PROBLEM STATEMENT
Nothing before the line containing "This screenshot has width=567, height=475." belongs in the answer; quote that line and all lines after it through the end of the material, word for word.

--- TASK DATA Enclosed Below ---

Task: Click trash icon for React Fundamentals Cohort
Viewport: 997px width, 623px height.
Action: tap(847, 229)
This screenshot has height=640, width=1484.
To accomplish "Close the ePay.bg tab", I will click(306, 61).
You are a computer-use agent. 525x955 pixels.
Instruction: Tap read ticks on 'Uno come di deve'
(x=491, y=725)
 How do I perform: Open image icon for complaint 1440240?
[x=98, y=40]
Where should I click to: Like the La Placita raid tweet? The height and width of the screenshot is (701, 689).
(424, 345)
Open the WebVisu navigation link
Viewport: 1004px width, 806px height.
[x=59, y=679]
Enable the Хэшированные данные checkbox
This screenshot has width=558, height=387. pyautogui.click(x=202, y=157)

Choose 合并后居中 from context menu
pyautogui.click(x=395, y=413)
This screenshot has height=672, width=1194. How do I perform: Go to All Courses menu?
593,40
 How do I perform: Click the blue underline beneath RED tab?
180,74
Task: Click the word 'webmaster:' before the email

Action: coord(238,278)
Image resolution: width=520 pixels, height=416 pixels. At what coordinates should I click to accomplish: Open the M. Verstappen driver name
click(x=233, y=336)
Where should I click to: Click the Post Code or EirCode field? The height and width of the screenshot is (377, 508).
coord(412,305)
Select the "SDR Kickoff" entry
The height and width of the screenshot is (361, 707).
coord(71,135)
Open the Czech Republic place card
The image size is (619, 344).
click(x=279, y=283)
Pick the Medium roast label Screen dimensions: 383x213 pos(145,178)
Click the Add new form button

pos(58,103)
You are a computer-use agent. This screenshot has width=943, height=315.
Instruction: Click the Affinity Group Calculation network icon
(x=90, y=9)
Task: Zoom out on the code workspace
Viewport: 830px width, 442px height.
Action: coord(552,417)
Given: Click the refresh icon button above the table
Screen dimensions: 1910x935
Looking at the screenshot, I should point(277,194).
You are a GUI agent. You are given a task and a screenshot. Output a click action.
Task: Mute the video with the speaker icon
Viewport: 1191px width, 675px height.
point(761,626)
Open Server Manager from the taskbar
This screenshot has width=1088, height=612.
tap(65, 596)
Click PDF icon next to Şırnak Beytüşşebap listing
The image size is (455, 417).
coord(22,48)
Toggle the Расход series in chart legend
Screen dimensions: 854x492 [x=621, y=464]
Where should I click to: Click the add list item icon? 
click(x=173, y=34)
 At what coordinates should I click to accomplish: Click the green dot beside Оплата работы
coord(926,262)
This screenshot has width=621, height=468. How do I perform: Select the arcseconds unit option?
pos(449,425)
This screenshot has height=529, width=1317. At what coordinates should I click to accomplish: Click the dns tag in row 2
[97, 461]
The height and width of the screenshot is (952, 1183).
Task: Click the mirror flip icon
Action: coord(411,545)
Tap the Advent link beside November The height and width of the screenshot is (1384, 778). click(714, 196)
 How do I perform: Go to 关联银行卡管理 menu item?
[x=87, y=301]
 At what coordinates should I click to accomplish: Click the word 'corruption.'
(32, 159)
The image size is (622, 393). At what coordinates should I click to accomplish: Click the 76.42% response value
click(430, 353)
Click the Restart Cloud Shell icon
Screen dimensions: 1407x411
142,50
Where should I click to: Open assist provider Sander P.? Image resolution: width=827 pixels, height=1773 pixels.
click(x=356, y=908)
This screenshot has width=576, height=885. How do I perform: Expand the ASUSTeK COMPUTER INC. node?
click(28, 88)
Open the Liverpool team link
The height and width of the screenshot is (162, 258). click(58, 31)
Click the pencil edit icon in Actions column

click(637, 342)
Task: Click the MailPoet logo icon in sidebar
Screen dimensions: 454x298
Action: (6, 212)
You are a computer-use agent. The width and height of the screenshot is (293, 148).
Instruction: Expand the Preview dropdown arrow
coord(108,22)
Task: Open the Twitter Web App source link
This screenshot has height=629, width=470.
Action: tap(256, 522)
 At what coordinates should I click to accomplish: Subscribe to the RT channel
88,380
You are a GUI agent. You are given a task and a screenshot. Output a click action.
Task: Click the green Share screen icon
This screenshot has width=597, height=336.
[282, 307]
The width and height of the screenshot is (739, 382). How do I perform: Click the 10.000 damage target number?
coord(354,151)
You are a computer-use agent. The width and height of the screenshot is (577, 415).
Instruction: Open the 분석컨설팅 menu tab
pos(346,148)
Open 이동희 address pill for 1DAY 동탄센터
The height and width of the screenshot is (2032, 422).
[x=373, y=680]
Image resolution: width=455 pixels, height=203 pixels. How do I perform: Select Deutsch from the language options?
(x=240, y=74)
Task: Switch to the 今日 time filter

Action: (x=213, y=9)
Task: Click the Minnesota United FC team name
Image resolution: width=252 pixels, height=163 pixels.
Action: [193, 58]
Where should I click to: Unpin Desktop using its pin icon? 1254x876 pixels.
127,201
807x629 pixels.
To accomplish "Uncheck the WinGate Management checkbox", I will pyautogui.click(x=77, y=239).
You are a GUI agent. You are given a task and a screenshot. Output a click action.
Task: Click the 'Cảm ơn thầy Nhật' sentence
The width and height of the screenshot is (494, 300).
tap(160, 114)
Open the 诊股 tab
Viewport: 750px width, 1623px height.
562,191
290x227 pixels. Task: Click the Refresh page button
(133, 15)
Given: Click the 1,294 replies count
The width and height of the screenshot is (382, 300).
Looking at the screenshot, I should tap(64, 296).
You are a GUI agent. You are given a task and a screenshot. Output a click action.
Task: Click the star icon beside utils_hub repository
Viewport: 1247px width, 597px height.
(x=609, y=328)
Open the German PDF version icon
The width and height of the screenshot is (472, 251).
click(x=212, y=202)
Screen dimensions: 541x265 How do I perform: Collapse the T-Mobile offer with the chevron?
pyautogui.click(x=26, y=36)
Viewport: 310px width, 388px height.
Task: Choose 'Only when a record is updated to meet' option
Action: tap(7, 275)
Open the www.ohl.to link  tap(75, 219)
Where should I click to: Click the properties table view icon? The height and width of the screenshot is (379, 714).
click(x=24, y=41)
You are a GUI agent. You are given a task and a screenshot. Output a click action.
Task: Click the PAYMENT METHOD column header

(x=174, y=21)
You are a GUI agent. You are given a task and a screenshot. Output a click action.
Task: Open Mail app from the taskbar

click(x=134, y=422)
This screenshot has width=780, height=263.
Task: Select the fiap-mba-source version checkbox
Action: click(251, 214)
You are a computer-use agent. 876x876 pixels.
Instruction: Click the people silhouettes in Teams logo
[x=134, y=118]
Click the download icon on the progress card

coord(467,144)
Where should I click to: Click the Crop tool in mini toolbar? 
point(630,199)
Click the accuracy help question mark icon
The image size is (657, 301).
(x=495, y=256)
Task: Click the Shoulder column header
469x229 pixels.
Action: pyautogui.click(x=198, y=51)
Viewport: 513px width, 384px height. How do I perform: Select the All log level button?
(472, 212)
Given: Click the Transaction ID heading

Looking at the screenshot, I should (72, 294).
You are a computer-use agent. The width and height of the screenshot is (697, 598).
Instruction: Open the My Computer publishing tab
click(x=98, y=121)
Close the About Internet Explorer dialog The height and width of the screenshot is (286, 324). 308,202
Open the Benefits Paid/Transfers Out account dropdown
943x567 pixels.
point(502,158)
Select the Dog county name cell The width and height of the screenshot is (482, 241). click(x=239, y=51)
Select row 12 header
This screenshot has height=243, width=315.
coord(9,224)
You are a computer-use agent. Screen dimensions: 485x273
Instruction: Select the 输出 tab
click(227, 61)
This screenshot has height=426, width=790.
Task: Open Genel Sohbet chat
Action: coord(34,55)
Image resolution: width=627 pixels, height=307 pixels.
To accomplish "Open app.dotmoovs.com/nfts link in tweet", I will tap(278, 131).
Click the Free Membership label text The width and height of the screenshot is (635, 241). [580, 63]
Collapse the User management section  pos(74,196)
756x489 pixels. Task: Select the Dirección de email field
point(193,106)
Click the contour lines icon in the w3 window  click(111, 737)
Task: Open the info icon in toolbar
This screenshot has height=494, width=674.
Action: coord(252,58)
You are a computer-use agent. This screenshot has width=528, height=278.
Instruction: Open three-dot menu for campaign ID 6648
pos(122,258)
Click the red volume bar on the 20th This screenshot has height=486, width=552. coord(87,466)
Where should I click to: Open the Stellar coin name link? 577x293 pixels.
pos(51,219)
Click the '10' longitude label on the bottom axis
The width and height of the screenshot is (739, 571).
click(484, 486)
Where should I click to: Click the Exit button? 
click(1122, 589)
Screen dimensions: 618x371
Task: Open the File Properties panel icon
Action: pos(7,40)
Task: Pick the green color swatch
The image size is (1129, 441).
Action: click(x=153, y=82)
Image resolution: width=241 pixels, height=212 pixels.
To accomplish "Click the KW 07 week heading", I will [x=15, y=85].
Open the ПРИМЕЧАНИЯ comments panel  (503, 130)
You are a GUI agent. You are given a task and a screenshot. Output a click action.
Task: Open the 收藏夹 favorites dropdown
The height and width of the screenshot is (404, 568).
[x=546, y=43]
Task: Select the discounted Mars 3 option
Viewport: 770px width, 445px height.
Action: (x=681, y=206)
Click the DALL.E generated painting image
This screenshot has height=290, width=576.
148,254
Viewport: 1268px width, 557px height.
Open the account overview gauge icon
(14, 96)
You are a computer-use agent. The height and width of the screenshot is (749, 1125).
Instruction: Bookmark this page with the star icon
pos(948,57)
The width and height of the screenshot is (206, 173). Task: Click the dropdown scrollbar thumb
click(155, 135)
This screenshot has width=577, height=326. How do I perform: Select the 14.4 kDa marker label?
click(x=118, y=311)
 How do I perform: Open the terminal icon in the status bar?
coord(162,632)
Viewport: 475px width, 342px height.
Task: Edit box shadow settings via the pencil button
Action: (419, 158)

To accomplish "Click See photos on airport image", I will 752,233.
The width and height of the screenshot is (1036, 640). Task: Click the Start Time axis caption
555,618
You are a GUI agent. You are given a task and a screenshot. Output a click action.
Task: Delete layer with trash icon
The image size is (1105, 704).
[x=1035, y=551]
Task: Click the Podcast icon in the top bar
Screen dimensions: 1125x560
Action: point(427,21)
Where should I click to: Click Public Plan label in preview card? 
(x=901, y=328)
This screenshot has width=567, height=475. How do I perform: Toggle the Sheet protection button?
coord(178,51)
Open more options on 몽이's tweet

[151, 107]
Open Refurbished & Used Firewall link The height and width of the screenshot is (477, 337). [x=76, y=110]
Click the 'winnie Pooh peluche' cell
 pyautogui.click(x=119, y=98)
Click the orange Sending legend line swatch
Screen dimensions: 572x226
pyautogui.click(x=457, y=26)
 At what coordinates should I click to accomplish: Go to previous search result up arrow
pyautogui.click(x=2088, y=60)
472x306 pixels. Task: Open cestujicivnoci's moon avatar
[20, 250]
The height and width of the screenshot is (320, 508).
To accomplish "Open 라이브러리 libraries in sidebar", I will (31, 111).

--- End of Enclosed TASK DATA ---

OUTPUT OF THE TASK
This screenshot has width=567, height=475. How do I perform: Toggle the Sheet protection button?
coord(178,51)
Open more options on 몽이's tweet

[151, 107]
Open Refurbished & Used Firewall link The height and width of the screenshot is (477, 337). [x=76, y=110]
Click the 'winnie Pooh peluche' cell
 pyautogui.click(x=119, y=98)
Click the orange Sending legend line swatch
Screen dimensions: 572x226
pyautogui.click(x=457, y=26)
 At what coordinates should I click to accomplish: Go to previous search result up arrow
pyautogui.click(x=2088, y=60)
472x306 pixels. Task: Open cestujicivnoci's moon avatar
[20, 250]
The height and width of the screenshot is (320, 508).
To accomplish "Open 라이브러리 libraries in sidebar", I will (31, 111).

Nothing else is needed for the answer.